Healdsburg = Mayberry with wine
That's the transformation over the past dozen years for this town of 11,000 people surrounded by world-class vineyards. It started with the Hotel Healdsburg containing a Charlie Palmer restaurant opening right on the town plaza in 2001. It was pretty fancy-pants for Healdsburg at the time though now the town has gotten fancier with the likes of the H2 Hotel, many B&Bs and expensive retail shops.
|Healdsburg Ave, main street USA|
As one of the locals who has been in the grape biz forever, Rich Thomas, proclaimed once in a wine class he was teaching, "I can't even buy a pair of underwear in Healdsburg anymore."
Recently Healdsburg made Fodor's list of "Best Small Towns in America," the Zagat guide listed Healdsburg as one of "Twenty Winter Food Destinations" in the world, and Travel & Leisure magazine named the town plaza as one of "America's Most Beautiful Town Squares." Whew.
The smallish downtown surrounds a town plaza/park. It's populated with wine tasting rooms, restaurants, hotels, plus various gift and clothing stores. That is, it's geared towards visitors. This is good news for the wine country traveler as you can pretty much park yourself in town for a couple days and never have to drive anywhere.
|Town plaza, est 1857|
I worked in one of those tasting rooms a few years ago just as The Great Recession hit. Healdsburg was in "full bloom" with about 15 tasting rooms within easy walking distance. It appeared to me, from a business perspective, that was about twice as many as the town could really support. On a recent trip into town I counted 14 tasting rooms within a couple blocks of the square. Most of the ones from four years ago were gone, but new ones have sprung up. It was a weekday in May, but it seemed the tasting rooms right on the square were fairly busy while the ones just a block away and off the main street were not. Good ol' Toad Hollow Vineyards seems to be the oldest survivor. Even Gallo and Kendall-Jackson left their prime spots on the plaza.
|Spoonbar - The trendiest place in town|
Image from sfgate.com
Signs of resurgence are there. New restaurants are opening. While Charlie Palmer's Dry Creek Kitchen in the Hotel Healdsburg gets credit for starting the fine dining trend the nationally-known Cyrus Restaurant really put Healdsburg on the foodie map. Well, Cyrus is gone, but there's no lack of great food in town with places like Barndiva, Bistro Ralph, Bravas, Campo Fina, Charcuterie, Pizzando, Scopa, Spoonbar, Willi's Seafood, Zin, and lots more. Yeah, good luck getting a weekend reservation at Scopa!
|After dinner it's good to know there's something still open in town|
The Oakville Grocery has a store there. The Costeaux French Bakery is as popular as ever with the lunch crowd and the baked goods are fantastic. The Flying Goat makes a great cup of coffee. The Bear Republic is a top-notch micro-brewery. And so on.

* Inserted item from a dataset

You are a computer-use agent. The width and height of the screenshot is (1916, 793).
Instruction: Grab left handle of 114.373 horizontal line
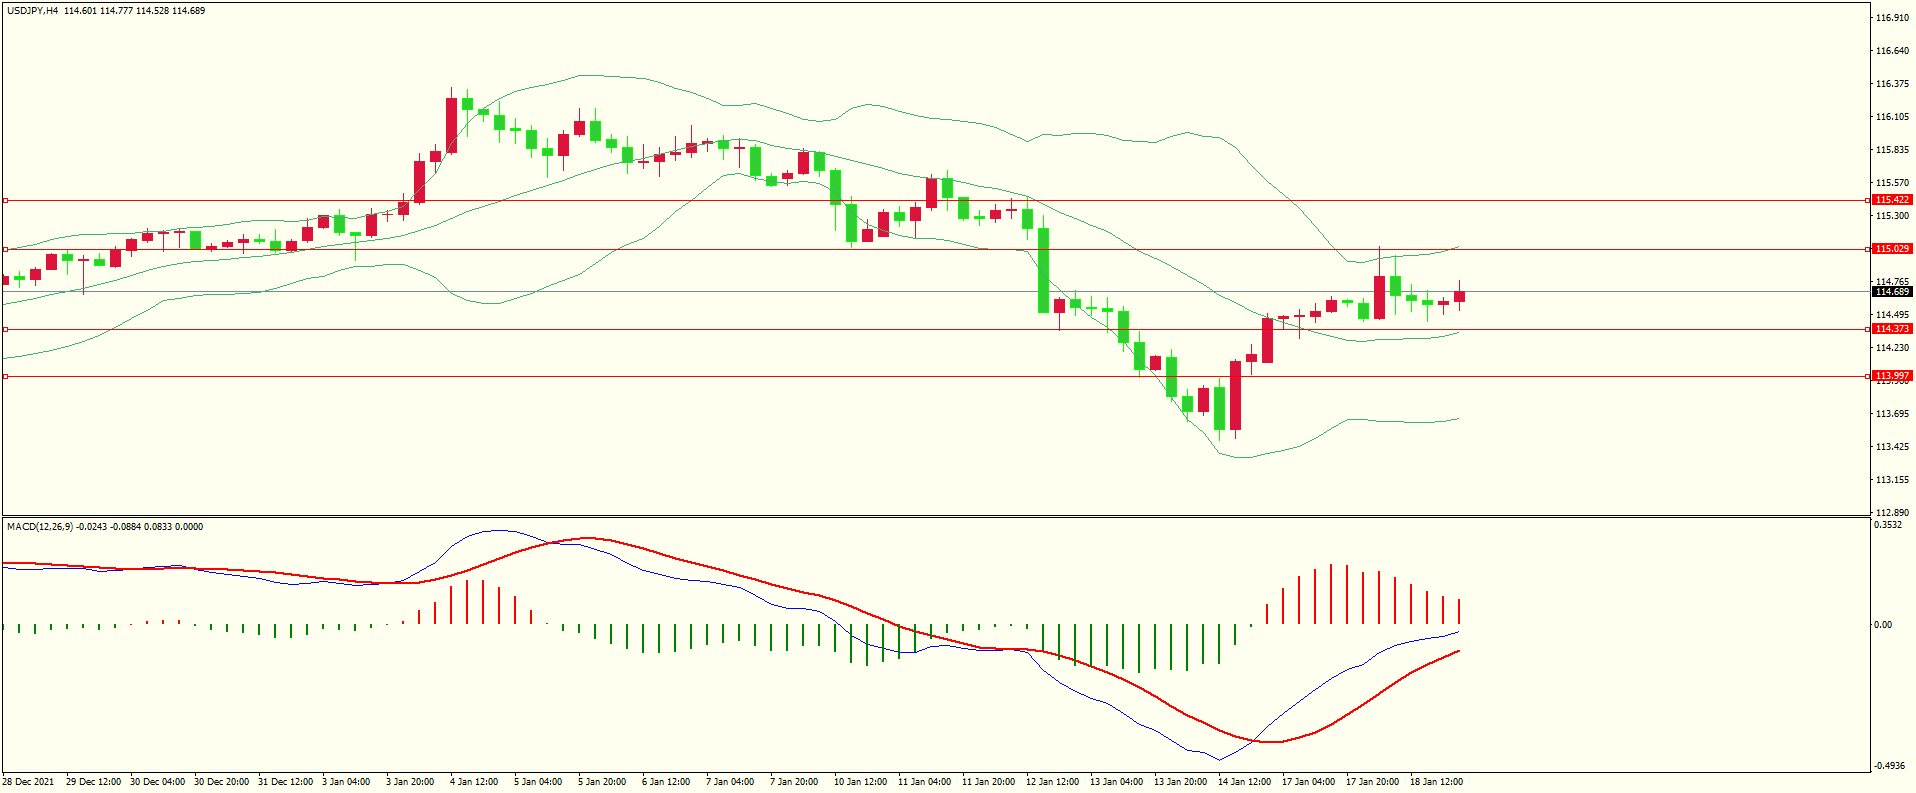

The newest trendy store for visitors is The Shed. A large retail outlet with an eclectic mix of items including a sit-down coffee bar, local cheeses, kitchenware (I spotted a $285 French cast iron 5.5 qt pot), gardening supplies, and an in-store grain mill.
The biggest events in town for the locals are the annual St. Patrick's Day "parade" that consists of folks dressing in green then parading between the bars--this is all early in the morning before anyone goes to work. The other is the Mr. Healdsburg pageant.
|Swimwear competition in the Mr. Healdsburg pageant|
Image from pressdemocrat.com
During the spring-to-fall season there is a farmer's market on Saturday morning and Wednesday afternoon. There are free concerts in the plaza on Tuesday evening with some pretty good local talent. Andy Griffith's Mayberry was never like this!